Modern quantum chemical electronic structure methods typically applied to localized chemical bonding are developed to predict atomic structures and free energies for *meso*-tetraalkylporphyrin self-assembled monolayer (SAM) polymorph formation from organic solution on highly ordered pyrolytic graphite surfaces. Large polymorph-dependent dispersion-induced substrate−molecule interactions (e.g., −100 kcal mol^{−1} to −150 kcal mol^{−1} for tetratrisdecylporphyrin) are found to drive SAM formation, opposed nearly completely by large polymorph-dependent dispersion-induced solvent interactions (70–110 kcal mol^{−1}) and entropy effects (25–40 kcal mol^{−1} at 298 K) favoring dissolution. Dielectric continuum models of the solvent are used, facilitating consideration of many possible SAM polymorphs, along with quantum mechanical/molecular mechanical and dispersion-corrected density functional theory calculations. These predict and interpret newly measured and existing high-resolution scanning tunnelling microscopy images of SAM structure, rationalizing polymorph formation conditions. A wide range of molecular condensed matter properties at room temperature now appear suitable for prediction and analysis using electronic structure calculations.

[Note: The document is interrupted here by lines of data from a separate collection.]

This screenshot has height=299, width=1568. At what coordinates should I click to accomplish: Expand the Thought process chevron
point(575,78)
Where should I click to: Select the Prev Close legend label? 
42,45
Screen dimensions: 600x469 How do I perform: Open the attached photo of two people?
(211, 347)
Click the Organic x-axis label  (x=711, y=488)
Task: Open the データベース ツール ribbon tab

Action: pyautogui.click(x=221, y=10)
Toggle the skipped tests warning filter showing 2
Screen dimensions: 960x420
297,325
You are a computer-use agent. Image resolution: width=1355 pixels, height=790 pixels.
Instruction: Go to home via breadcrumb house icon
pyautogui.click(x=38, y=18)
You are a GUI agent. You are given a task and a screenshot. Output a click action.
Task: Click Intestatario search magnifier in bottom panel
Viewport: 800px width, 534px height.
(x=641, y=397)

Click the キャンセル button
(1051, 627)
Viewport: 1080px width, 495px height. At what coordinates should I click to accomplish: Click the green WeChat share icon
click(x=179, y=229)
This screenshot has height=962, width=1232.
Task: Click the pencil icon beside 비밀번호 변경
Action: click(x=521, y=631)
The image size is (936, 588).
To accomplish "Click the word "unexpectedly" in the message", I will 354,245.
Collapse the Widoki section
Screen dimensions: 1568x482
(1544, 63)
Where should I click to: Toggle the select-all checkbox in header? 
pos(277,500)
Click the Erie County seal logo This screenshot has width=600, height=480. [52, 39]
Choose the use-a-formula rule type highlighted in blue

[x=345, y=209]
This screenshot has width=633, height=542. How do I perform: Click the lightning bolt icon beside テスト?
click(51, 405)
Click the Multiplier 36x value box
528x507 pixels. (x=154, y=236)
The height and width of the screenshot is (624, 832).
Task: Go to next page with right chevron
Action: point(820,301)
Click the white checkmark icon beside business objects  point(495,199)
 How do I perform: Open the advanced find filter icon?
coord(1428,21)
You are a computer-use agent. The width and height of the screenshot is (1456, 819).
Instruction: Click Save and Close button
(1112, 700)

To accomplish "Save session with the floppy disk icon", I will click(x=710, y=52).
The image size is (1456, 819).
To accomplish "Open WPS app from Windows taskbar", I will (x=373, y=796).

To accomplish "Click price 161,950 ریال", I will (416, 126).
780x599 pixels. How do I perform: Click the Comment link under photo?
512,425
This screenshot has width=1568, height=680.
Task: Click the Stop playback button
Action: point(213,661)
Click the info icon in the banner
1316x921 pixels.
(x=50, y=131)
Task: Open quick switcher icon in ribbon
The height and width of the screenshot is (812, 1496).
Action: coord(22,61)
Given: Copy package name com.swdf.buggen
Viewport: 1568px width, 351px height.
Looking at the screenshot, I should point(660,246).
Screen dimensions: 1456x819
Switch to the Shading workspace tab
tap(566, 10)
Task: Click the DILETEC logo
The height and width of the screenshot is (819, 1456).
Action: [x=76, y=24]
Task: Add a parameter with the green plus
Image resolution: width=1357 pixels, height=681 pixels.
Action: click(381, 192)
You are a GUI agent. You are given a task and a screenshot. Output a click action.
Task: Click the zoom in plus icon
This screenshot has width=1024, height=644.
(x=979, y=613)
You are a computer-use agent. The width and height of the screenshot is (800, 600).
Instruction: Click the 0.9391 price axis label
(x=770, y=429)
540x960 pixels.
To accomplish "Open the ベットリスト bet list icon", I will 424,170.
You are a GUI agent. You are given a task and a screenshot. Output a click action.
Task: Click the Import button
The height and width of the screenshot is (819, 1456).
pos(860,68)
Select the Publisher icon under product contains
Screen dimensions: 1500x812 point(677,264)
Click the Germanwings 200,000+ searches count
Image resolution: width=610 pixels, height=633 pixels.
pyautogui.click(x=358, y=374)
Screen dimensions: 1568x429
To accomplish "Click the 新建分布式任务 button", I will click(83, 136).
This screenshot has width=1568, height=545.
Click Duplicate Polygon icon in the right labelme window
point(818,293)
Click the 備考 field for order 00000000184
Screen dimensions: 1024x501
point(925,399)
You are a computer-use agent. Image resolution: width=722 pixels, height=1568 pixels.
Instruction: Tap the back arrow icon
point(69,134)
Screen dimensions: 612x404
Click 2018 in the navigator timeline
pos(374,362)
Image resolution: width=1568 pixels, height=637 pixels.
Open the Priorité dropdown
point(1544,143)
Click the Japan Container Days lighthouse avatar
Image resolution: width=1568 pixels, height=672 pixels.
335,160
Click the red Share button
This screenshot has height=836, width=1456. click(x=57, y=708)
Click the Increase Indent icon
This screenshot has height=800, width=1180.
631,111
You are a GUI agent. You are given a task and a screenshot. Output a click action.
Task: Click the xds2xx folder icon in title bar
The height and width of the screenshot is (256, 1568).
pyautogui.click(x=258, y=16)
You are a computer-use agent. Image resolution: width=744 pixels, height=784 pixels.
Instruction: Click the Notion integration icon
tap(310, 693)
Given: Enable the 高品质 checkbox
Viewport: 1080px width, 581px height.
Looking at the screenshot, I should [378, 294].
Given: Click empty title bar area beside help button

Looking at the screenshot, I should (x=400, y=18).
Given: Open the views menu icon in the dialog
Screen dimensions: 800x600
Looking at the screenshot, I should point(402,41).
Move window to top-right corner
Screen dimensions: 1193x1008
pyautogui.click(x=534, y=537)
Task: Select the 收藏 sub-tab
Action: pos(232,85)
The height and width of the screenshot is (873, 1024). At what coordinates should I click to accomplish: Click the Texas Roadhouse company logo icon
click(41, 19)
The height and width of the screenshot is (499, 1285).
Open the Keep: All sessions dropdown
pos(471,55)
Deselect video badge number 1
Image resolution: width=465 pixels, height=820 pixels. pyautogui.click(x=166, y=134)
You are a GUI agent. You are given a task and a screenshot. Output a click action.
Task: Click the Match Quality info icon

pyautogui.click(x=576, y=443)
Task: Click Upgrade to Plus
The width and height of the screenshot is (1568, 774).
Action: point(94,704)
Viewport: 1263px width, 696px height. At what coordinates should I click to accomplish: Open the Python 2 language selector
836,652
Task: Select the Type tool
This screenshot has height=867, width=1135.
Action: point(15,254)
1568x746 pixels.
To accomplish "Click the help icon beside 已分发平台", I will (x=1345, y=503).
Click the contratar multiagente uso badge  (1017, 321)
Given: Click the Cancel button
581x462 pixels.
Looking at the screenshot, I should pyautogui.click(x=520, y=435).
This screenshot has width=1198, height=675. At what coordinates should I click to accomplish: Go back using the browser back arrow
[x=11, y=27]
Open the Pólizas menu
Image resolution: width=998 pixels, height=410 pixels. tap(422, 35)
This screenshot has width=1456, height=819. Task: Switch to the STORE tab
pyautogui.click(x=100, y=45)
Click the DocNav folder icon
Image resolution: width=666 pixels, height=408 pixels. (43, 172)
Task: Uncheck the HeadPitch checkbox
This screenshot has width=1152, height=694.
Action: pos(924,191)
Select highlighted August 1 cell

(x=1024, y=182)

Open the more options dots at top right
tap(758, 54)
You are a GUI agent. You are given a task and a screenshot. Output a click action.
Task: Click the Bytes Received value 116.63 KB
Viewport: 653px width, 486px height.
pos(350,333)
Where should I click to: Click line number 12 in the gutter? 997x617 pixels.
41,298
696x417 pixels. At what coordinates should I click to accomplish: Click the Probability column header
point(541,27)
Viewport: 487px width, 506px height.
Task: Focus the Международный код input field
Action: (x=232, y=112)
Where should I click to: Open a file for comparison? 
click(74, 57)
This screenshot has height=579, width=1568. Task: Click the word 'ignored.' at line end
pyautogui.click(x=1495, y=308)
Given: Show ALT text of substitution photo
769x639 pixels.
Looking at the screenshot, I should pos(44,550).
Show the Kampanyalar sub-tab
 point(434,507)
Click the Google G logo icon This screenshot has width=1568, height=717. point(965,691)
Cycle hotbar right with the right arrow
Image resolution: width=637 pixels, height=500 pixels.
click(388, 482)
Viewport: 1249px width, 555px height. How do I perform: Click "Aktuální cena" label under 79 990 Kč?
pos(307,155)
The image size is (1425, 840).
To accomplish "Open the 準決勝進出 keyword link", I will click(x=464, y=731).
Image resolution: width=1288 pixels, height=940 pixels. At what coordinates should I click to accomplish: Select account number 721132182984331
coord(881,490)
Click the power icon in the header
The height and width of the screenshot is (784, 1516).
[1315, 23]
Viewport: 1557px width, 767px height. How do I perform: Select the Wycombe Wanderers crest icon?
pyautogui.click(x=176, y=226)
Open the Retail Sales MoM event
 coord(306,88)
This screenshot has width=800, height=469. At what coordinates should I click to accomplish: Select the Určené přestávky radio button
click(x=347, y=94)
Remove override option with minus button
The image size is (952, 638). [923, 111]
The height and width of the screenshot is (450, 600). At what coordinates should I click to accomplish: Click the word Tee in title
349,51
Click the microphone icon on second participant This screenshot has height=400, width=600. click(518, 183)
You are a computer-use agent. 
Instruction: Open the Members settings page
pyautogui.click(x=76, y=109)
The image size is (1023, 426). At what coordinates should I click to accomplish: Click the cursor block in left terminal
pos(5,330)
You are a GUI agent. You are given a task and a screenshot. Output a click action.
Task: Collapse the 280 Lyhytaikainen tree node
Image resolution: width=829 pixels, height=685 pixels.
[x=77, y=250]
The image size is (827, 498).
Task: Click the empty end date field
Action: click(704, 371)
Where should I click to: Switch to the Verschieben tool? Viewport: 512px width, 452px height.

A priori calculations of the free energies of chemical reactions using density functional theory (DFT) and/or ab initio methods are now well established for gas-phase processes (1, 2), gas surface reactions (3), and, using continuum self-consistent reaction field (SCRF) methods, for condensed phase processes also (4). Over the last few years, a major advance in computational methods has occurred, however, allowing for rapid and accurate evaluation of intermolecular dispersion interactions. This makes feasible similar SCRF calculations for physisorption, macromolecule structuring, and other self-assembly processes in condensed phases. We present the first application of this type, to our knowledge, considering the free energy of formation of various polymorphs of tetraalkylporphyrin self-assembled monolayers (SAMs) at solid/liquid interfaces on highly ordered pyrolytic graphite (HOPG) surfaces. Calculated structures and free energies are used to interpret new and existing high-resolution scanning tunneling microscopy (STM) images, focusing on the critical roles played by the dispersion interaction in driving SAM formation and by entropy and dispersion-based desolvation effects that oppose it.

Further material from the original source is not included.